The previous Java NIO analysis (1): Unix network model has described five classic I/O models. Modern enterprise scenarios are generally high concurrency, high traffic and long connection. Assuming sufficient hardware resources, how to increase the upper limit of the connection that can be accepted by a single application? Let’s start with a bit of history

The emergence of the UNIX

Back in the mid-1960s, it was the era of batch tasks, where you had to do a bunch of jobs in sequence, and then you had to do the next one. For example, you can’t listen to music and write a blog at the same time, or play a Teacher X movie at the same time. Then came the revolutionary idea of time-sharing, where each job was allowed only a small slice of CPU time to execute code, and if the CPU was fast enough, it looked like a bunch of jobs were running in parallel.

Time-sharing idea undoubtedly greatly reduce the written code and obtain the execution result of time, in the 70 s, some want to invent a better, more users, time-sharing environment to perform the most common tasks, such as the execution procedures that need a lot of CPU, a large number of disk access, etc., the environment, then evolved into Unix

At that time, the program blocked under the following conditions:

  • Waiting for the CPU
  • Wait for disk I/O
  • Waiting for user input
  • Wait for shell command results or terminal results

Pipe was one of the few real IPC devices of the time. At the time, however, a maximum of 20 FDS could be opened per process, and a maximum of 20 processes could be opened per user. There was little need for IPC and complex I/O.

In the early days of Unix, there was no concept of fd reuse. If you logged in to a Unix system remotely over SSH, the system would handle both user input and user output. This was done with the cu command, which created two processes, one for reading and one for writing. Because I/O was blocked, you had to run two processes to read and write at the same time.

Socket

By 1983, BSD4.2 was released, along with the BSD Socket API and TCP/IP stack that we know today. Socket solves the communication problem between different processes not necessarily in the same machine, and is an effective IPC means. Socket combined with TCP/IP protocol also solves the problem of network communication between computers.

However, reading and writing FDS would still block, so if you were processing two sockets, you might block reading socket1, and the data in socket2 would be lost in time for processing.

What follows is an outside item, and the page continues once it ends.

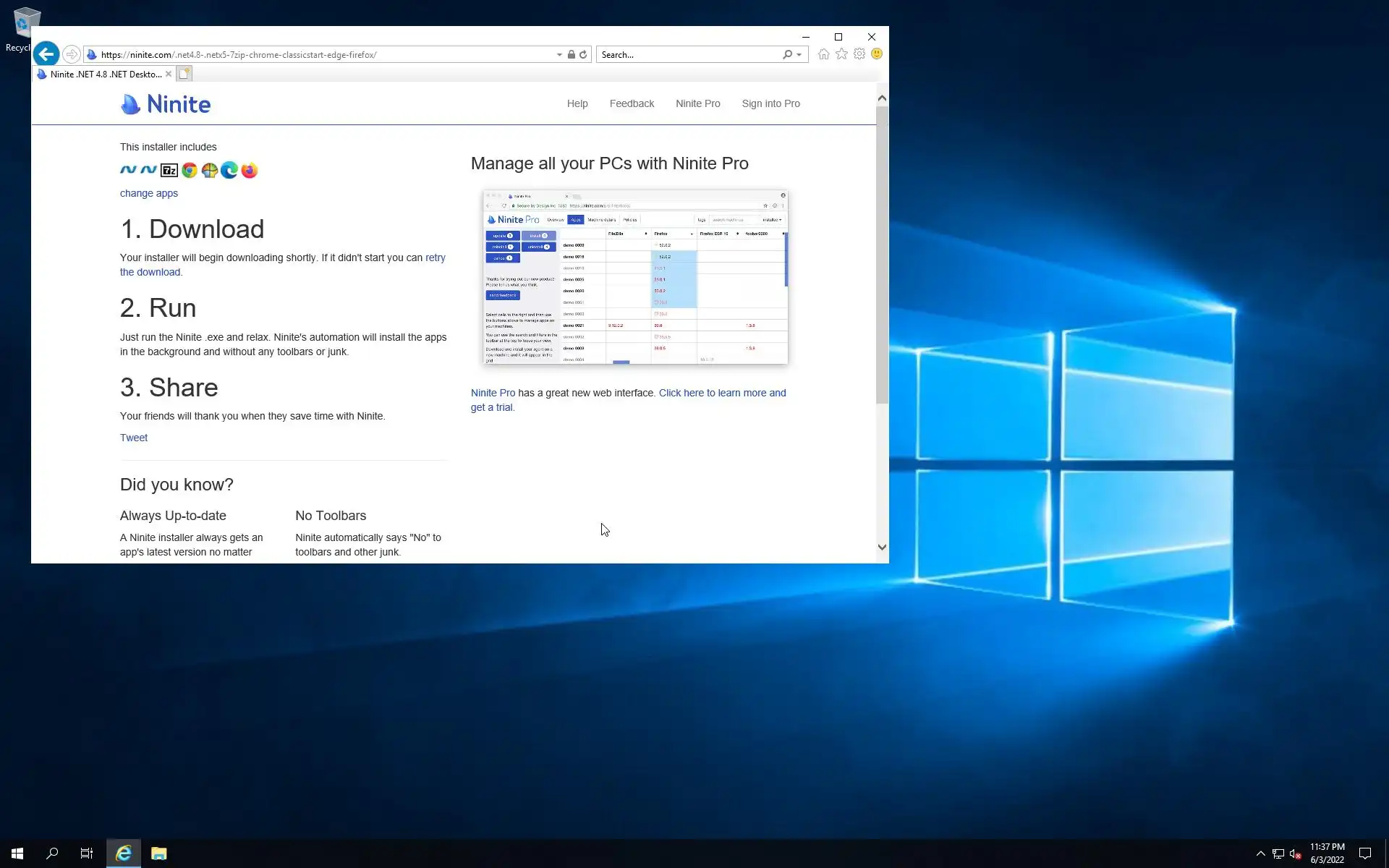The height and width of the screenshot is (868, 1389).
Task: Click the Chrome app icon
Action: click(x=190, y=170)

Along with the SocketAPI comes the well-known select system call, or I/O multiplexing implementation. I/O multiplexing by using a system function, such as SELECT, can wait for multiple FDS to be readable, writable, etc.

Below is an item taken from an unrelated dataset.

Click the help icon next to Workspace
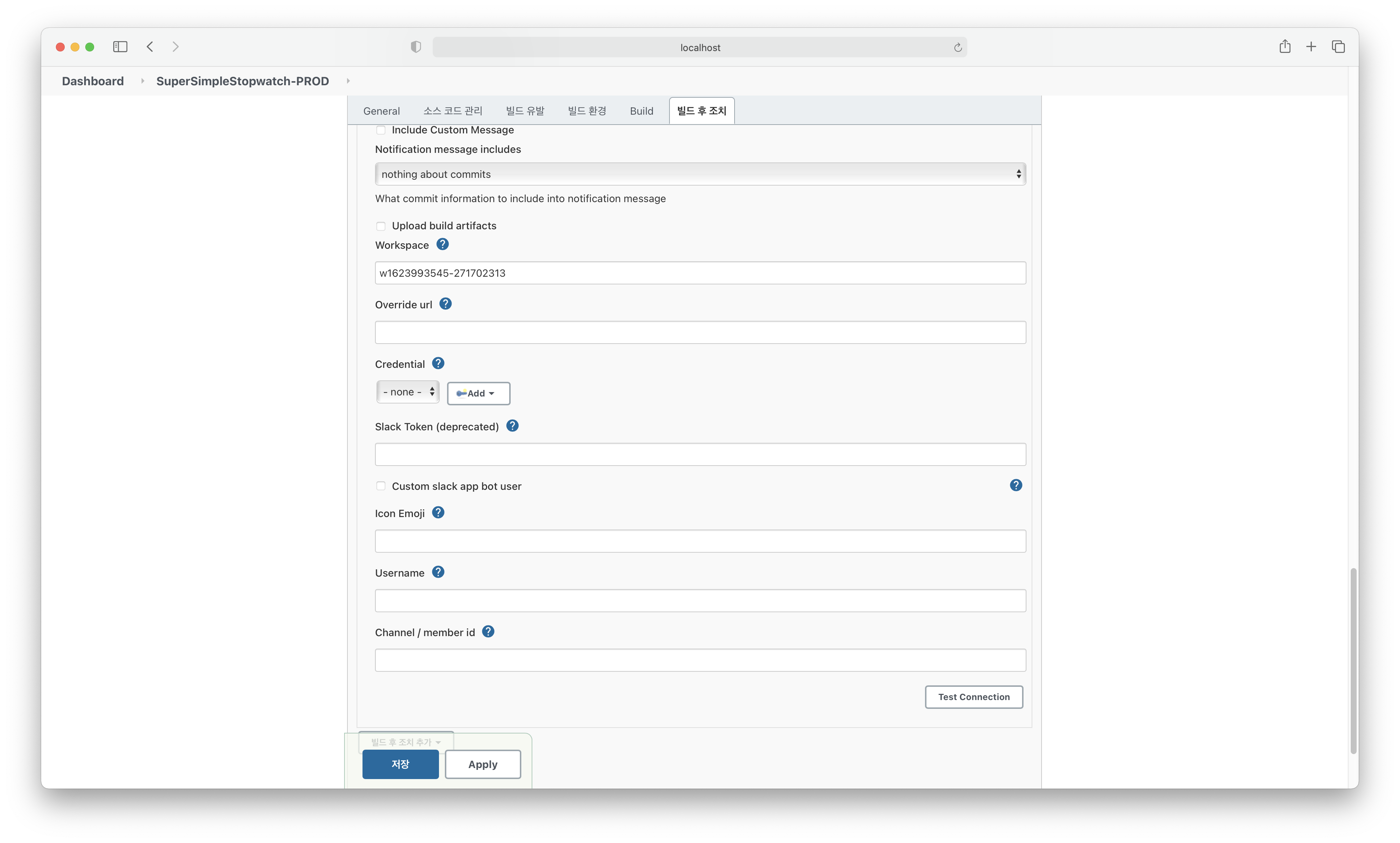The height and width of the screenshot is (843, 1400). tap(443, 244)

Before select, common Unix networking programs were written like this (accept-and-fork model)

listenfd = bind();
while(1) {
 fd = accept(listenfd);
 if (fork() == 0) {
   close(fd);

   // 具体的处理代码
   ...
   ...

   exit(0); // 处理完子进程退出
 }
 
 // 关闭fd避免fd泄露
 close(fd)
}
Copy the code

Accept-and-fork is a huge drain on system resources because every time a new process is started, a new stack needs to be opened, virtual memory needs to be allocated, and state cannot be shared between multiple processes due to the lack of IPC means, which is a disaster for server programs.

Select

You can ask the kernel which FDS are ready, and then send the system call to read the data. The process of reading the FDS is blocking. Using Select can avoid meaningless blocking, so that even a single process can handle multiple socket FDS

At that time, Bell LABS had a product called BLIT, which was a multi-user real-time terminal, similar to what we have today, and it required applications to be able to process both read and write at the same time, like CU, which relied on two processes to achieve something similar to multiplexing. Can only be called a hack, with a select can be truly multiplexed socket fd. This way you can easily handle socket fd reads and writes in the application process without meaninglessly blocking the thread.

Non-blockingapi was later released, but unlike Select, which helps you multiplex, non-BlockingAPI means that you can read a FD without blocking while waiting for the data to be prepared and copied by the kernel, while the process can do other things

A non-blocking function like select is also available, but it is the application layer that performs the select function. If the polling descriptor is not ready, the read of a fd will return an errno, indicating that there is no data to read. The downside of polling is that it wastes a lot of CPU time, because read makes system calls and the process switches from application mode to kernel mode, wasting resources each time.

Select also starts an Inetd process that can be reused by multiple processes. At that time, a maximum of 20 FDS could be opened for a process, so select set the maximum value of fd_set to 1024, which seemed to be inexhaustible at the time.